When it comes to goals, Kansas State really strives to make lists. Head football coach Bill Snyder, who recently celebrated his 200th career win, has 16 goals he says people can live by to be successful, for example.
K-State also has seven categories of goals for its “visionary plan” of K-State 2025, a master plan to push the university to become a top 50 research institute by 2025, as stated on the webpage outlining the plan in its entirety. According to Best College Reviews, only one Big 12 school currently cracks the top 50: Iowa State University.
Lofty goals are great. However, not every little girl can be a ballerina, just like every little boy can’t be an astronaut. Not every university can be in the top 50.
The university needs professors and doctors. The university also needs researchers, who can work in the Johnson Cancer Research Center to help find cures; researchers in the College of Agriculture who can figure out the best way to grow crops or the safest way to treat our animals. The problem comes when the university looks for people who can fill both the position of top 50-quality researcher and the position of full-time professor.
What results is either a researcher who doesn’t teach as well because he or she is good at research but not as good at explaining — everyone’s had one of those professors — or a researcher who is good at teaching, but is then left with less time to do research, because he or she is grading papers and preparing lessons.
For current students, one of the more frustrating aspects of K-State 2025 is construction.
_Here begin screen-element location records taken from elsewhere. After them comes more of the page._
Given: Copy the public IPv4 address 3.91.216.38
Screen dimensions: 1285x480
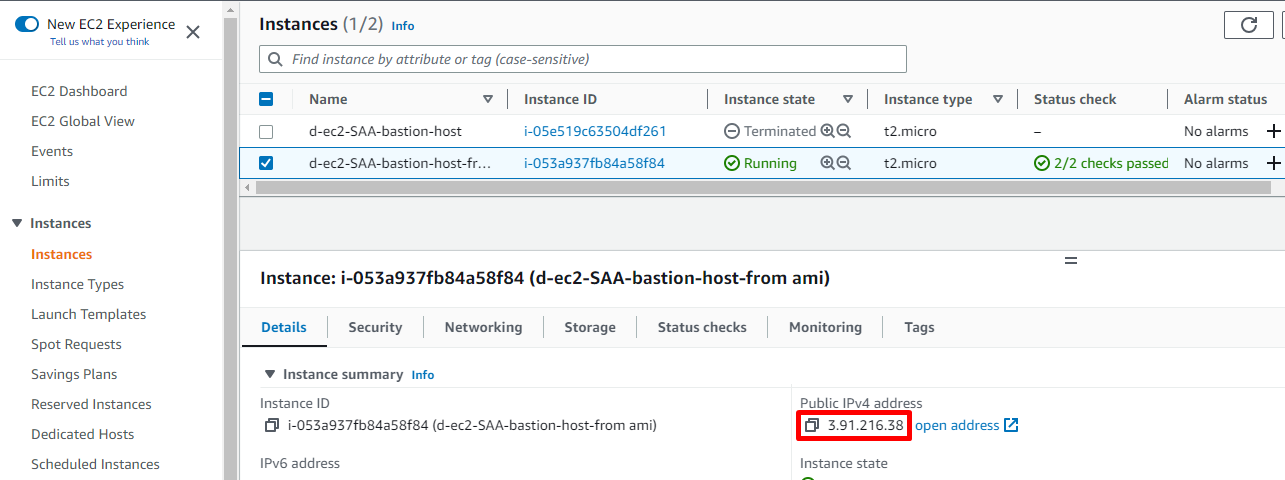Looking at the screenshot, I should coord(811,425).
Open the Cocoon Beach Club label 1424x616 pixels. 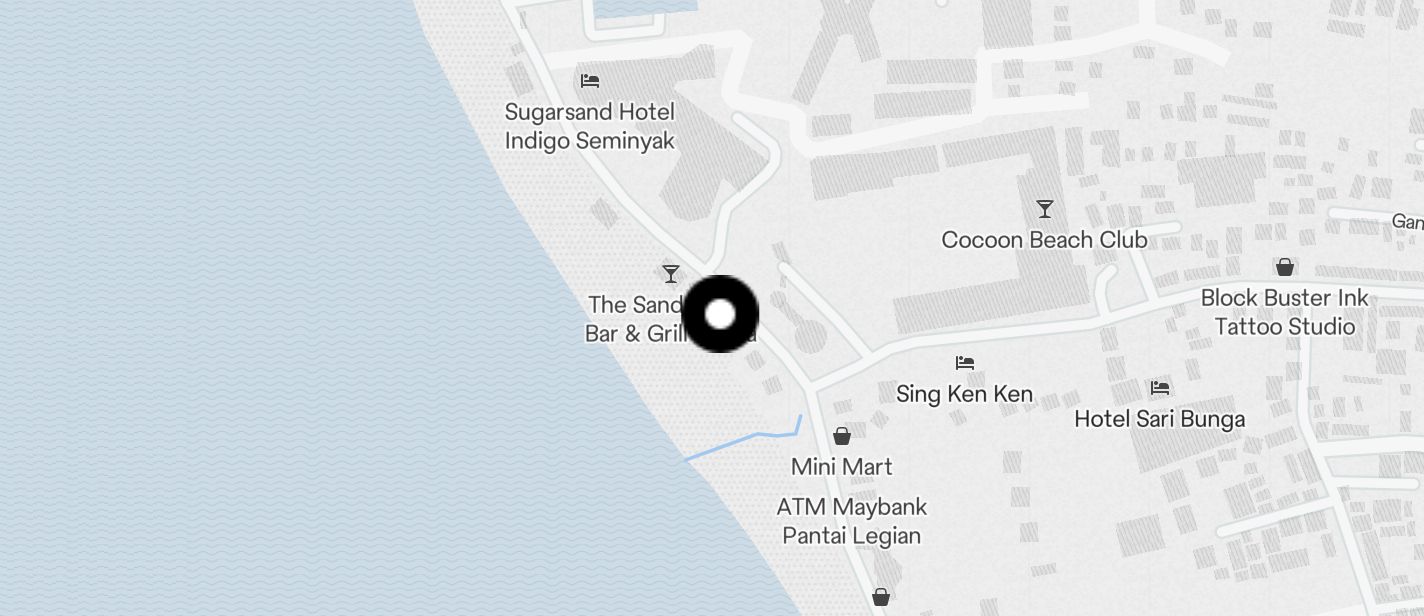1045,240
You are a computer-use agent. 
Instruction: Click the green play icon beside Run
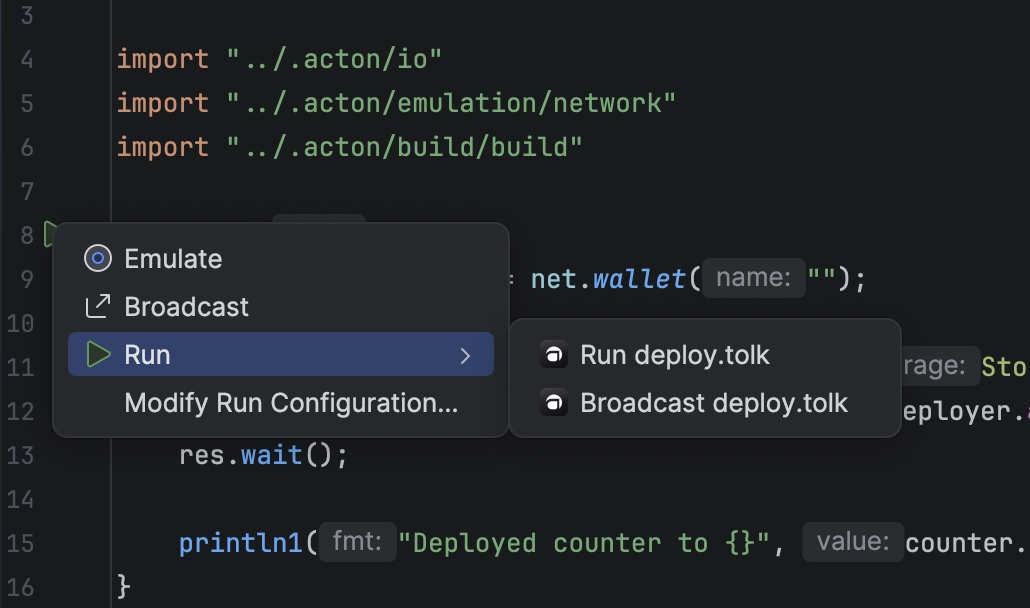pyautogui.click(x=97, y=355)
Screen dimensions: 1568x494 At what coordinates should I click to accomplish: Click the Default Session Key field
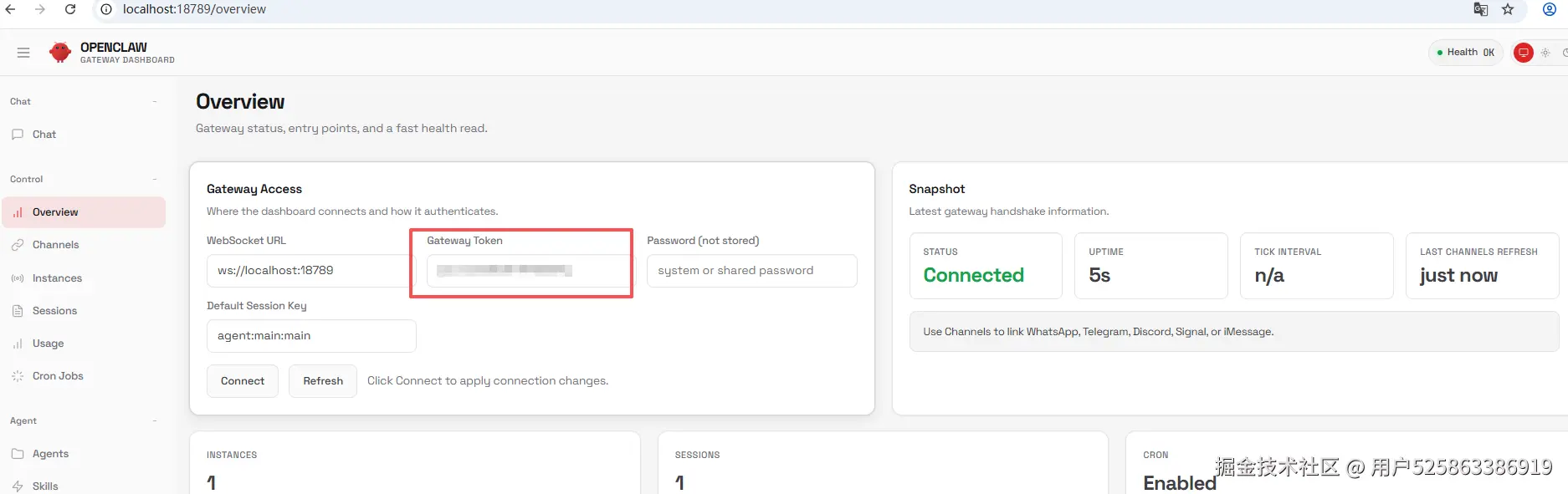point(310,336)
Construction of the new business building, K-State Student Union renovations, Seaton Hall renovations, the chilled water structure, the National Bio and Agro-defense Facility and more are just some of the things being fixed right now in hopes of attaining this unnecessary goal.
The 2025 goal also shows students what the university really cares about. The 2017 fiscal year rehabilitation and repair projects document shows that more than $9.5 million is necessary to start or complete various projects around campus. However, the ones marked “deferred maintenance” are for buildings that are not primarily used for research, but are mostly for schools within the College of Arts and Sciences.
For example, under Nichols Hall Roof Window Replacement — Main Campus, the “replacement to 30+ yr. old atrium roof window systems leaking and causing damage below” for $300,000 is less important than painting public spaces and replacing windows and doors on the main campus.
It can be frustrating for students using Eisenhower or Kedzie halls to see water stains and bat guano throughout those buildings while the colleges of Business Administration and Engineering get new buildings. But since those colleges do more research and tend to have higher paid graduates who donate, it is not hard to see why.
The new president of K-State, Richard Myers, has the opportunity to change everything, though, which is something he’ll hopefully consider. Keep some aspects of the overall plan; continue to fix buildings that need it, but focus less on the research. Continue to give importance to the undergraduate experience aspects and continuing a strong athletic program, but do not raise tuition more than necessary to meet a goal.
Research is great. Change is great. Making goals and becoming a respected and well-recognized university would be wonderful for the university, but the world will (probably) not end in 2025. What’s so bad about 2026?